Goal:
Copy out all of the data below word for word, leaving out the pictures.

Supplied records:
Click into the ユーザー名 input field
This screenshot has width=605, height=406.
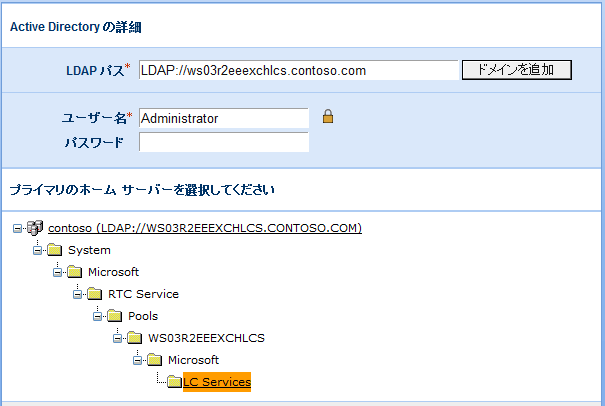pos(223,118)
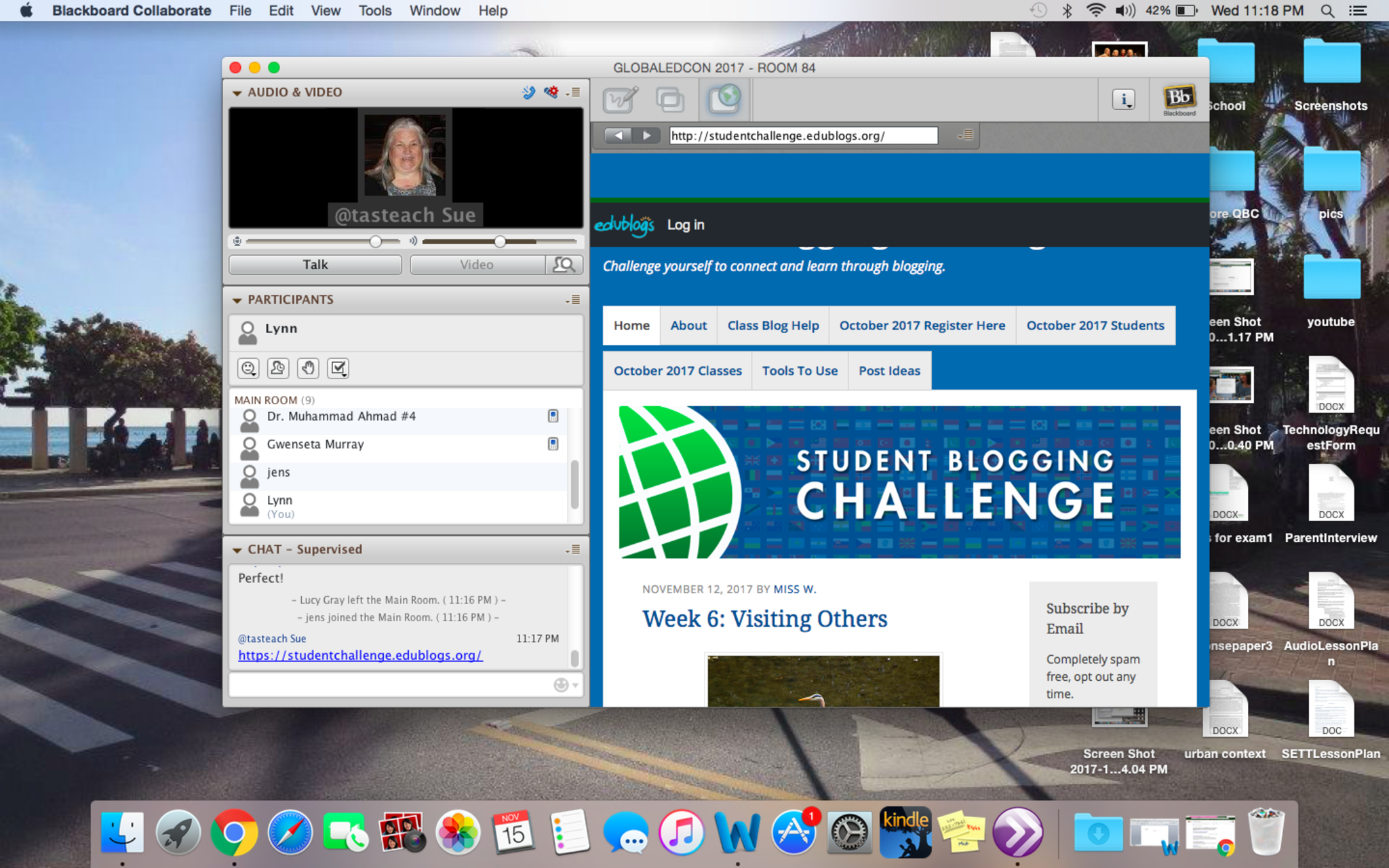The image size is (1389, 868).
Task: Open the Tools menu
Action: (x=374, y=11)
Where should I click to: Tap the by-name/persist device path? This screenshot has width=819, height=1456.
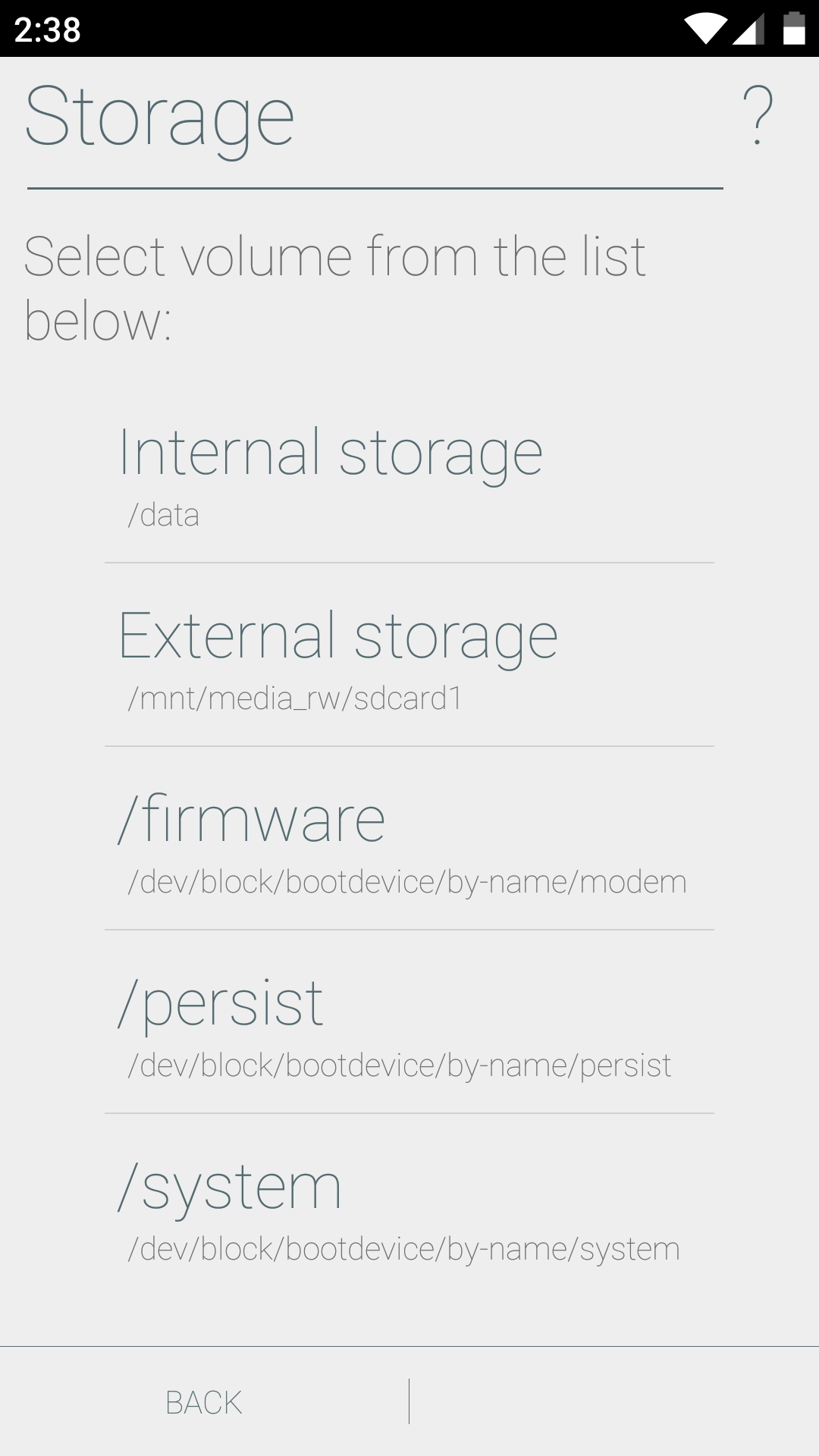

Answer for this exercise:
Click into the ユーザー名 input field
This screenshot has width=605, height=406.
pos(223,118)
The image size is (1389, 868).
Task: Open the Tools menu
Action: (x=374, y=11)
Where should I click to: Tap the by-name/persist device path? This screenshot has width=819, height=1456.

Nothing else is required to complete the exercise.